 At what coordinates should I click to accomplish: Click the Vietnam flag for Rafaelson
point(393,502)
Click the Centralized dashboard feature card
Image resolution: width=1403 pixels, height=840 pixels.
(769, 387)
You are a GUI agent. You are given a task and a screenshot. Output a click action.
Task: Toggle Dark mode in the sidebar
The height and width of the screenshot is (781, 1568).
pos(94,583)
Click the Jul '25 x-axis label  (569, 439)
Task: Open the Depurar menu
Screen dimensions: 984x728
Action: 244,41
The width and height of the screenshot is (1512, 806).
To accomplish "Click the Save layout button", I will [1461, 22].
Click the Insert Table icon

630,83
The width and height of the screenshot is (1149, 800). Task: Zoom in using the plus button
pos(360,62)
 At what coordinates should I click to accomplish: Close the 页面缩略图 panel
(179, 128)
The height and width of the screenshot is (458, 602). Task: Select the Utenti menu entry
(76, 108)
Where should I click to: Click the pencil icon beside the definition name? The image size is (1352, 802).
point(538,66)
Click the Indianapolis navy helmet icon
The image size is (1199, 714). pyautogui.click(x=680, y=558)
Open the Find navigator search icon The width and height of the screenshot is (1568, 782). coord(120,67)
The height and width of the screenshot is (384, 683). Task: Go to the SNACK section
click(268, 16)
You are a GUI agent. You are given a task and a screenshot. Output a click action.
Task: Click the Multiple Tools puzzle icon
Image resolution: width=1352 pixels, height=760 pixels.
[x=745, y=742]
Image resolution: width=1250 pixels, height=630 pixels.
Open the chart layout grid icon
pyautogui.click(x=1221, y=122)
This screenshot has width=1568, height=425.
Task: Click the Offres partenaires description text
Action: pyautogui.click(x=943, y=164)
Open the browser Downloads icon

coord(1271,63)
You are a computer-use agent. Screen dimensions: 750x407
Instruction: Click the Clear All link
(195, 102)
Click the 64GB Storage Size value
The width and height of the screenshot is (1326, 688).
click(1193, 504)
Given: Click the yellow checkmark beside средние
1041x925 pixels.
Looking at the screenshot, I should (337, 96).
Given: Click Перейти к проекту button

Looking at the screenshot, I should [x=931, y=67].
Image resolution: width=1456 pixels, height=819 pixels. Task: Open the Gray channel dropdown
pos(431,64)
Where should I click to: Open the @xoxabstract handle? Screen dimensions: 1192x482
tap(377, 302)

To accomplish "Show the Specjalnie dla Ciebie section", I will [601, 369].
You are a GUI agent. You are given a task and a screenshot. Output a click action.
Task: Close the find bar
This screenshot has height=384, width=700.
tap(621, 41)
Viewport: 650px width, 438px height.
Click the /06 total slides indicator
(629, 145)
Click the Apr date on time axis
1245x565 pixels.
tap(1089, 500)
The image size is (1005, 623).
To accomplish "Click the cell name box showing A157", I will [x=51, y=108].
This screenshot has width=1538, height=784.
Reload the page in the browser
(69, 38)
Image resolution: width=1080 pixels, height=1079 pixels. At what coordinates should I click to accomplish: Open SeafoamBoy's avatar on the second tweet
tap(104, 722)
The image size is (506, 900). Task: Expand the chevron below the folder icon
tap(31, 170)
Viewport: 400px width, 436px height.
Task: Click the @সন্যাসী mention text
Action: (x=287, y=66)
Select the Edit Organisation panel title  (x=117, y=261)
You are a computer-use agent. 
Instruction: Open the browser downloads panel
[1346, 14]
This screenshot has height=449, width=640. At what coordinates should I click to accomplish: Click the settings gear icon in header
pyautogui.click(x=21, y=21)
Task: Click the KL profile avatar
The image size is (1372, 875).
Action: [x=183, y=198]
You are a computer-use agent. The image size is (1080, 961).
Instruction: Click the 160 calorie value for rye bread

+++

● What you are asked to do
Turn every line of the material above into a numbered list, leaving out the blank lines.

● Task response
1.  At what coordinates should I click to accomplish: Click the Vietnam flag for Rafaelson
2. point(393,502)
3. Click the Centralized dashboard feature card
4. Image resolution: width=1403 pixels, height=840 pixels.
5. (769, 387)
6. You are a GUI agent. You are given a task and a screenshot. Output a click action.
7. Task: Toggle Dark mode in the sidebar
8. The height and width of the screenshot is (781, 1568).
9. pos(94,583)
10. Click the Jul '25 x-axis label  (569, 439)
11. Task: Open the Depurar menu
12. Screen dimensions: 984x728
13. Action: 244,41
14. The width and height of the screenshot is (1512, 806).
15. To accomplish "Click the Save layout button", I will [1461, 22].
16. Click the Insert Table icon
17. 630,83
18. The width and height of the screenshot is (1149, 800). Task: Zoom in using the plus button
19. pos(360,62)
20.  At what coordinates should I click to accomplish: Close the 页面缩略图 panel
21. (179, 128)
22. The height and width of the screenshot is (458, 602). Task: Select the Utenti menu entry
23. (76, 108)
24. Where should I click to: Click the pencil icon beside the definition name? The image size is (1352, 802).
25. point(538,66)
26. Click the Indianapolis navy helmet icon
27. The image size is (1199, 714). pyautogui.click(x=680, y=558)
28. Open the Find navigator search icon The width and height of the screenshot is (1568, 782). coord(120,67)
29. The height and width of the screenshot is (384, 683). Task: Go to the SNACK section
30. click(268, 16)
31. You are a GUI agent. You are given a task and a screenshot. Output a click action.
32. Task: Click the Multiple Tools puzzle icon
33. Image resolution: width=1352 pixels, height=760 pixels.
34. [x=745, y=742]
35. Image resolution: width=1250 pixels, height=630 pixels.
36. Open the chart layout grid icon
37. pyautogui.click(x=1221, y=122)
38. This screenshot has width=1568, height=425.
39. Task: Click the Offres partenaires description text
40. Action: pyautogui.click(x=943, y=164)
41. Open the browser Downloads icon
42. coord(1271,63)
43. You are a computer-use agent. Screen dimensions: 750x407
44. Instruction: Click the Clear All link
45. (195, 102)
46. Click the 64GB Storage Size value
47. The width and height of the screenshot is (1326, 688).
48. click(1193, 504)
49. Given: Click the yellow checkmark beside средние
50. 1041x925 pixels.
51. Looking at the screenshot, I should (337, 96).
52. Given: Click Перейти к проекту button
53. Looking at the screenshot, I should [x=931, y=67].
54. Image resolution: width=1456 pixels, height=819 pixels. Task: Open the Gray channel dropdown
55. pos(431,64)
56. Where should I click to: Open the @xoxabstract handle? Screen dimensions: 1192x482
57. tap(377, 302)
58. To accomplish "Show the Specjalnie dla Ciebie section", I will [601, 369].
59. You are a GUI agent. You are given a task and a screenshot. Output a click action.
60. Task: Close the find bar
61. This screenshot has height=384, width=700.
62. tap(621, 41)
63. Viewport: 650px width, 438px height.
64. Click the /06 total slides indicator
65. (629, 145)
66. Click the Apr date on time axis
67. 1245x565 pixels.
68. tap(1089, 500)
69. The image size is (1005, 623).
70. To accomplish "Click the cell name box showing A157", I will [x=51, y=108].
71. This screenshot has width=1538, height=784.
72. Reload the page in the browser
73. (69, 38)
74. Image resolution: width=1080 pixels, height=1079 pixels. At what coordinates should I click to accomplish: Open SeafoamBoy's avatar on the second tweet
75. tap(104, 722)
76. The image size is (506, 900). Task: Expand the chevron below the folder icon
77. tap(31, 170)
78. Viewport: 400px width, 436px height.
79. Task: Click the @সন্যাসী mention text
80. Action: (x=287, y=66)
81. Select the Edit Organisation panel title  (x=117, y=261)
82. You are a computer-use agent. 
83. Instruction: Open the browser downloads panel
84. [1346, 14]
85. This screenshot has height=449, width=640. At what coordinates should I click to accomplish: Click the settings gear icon in header
86. pyautogui.click(x=21, y=21)
87. Task: Click the KL profile avatar
88. The image size is (1372, 875).
89. Action: [x=183, y=198]
90. You are a computer-use agent. The image size is (1080, 961).
91. Instruction: Click the 160 calorie value for rye bread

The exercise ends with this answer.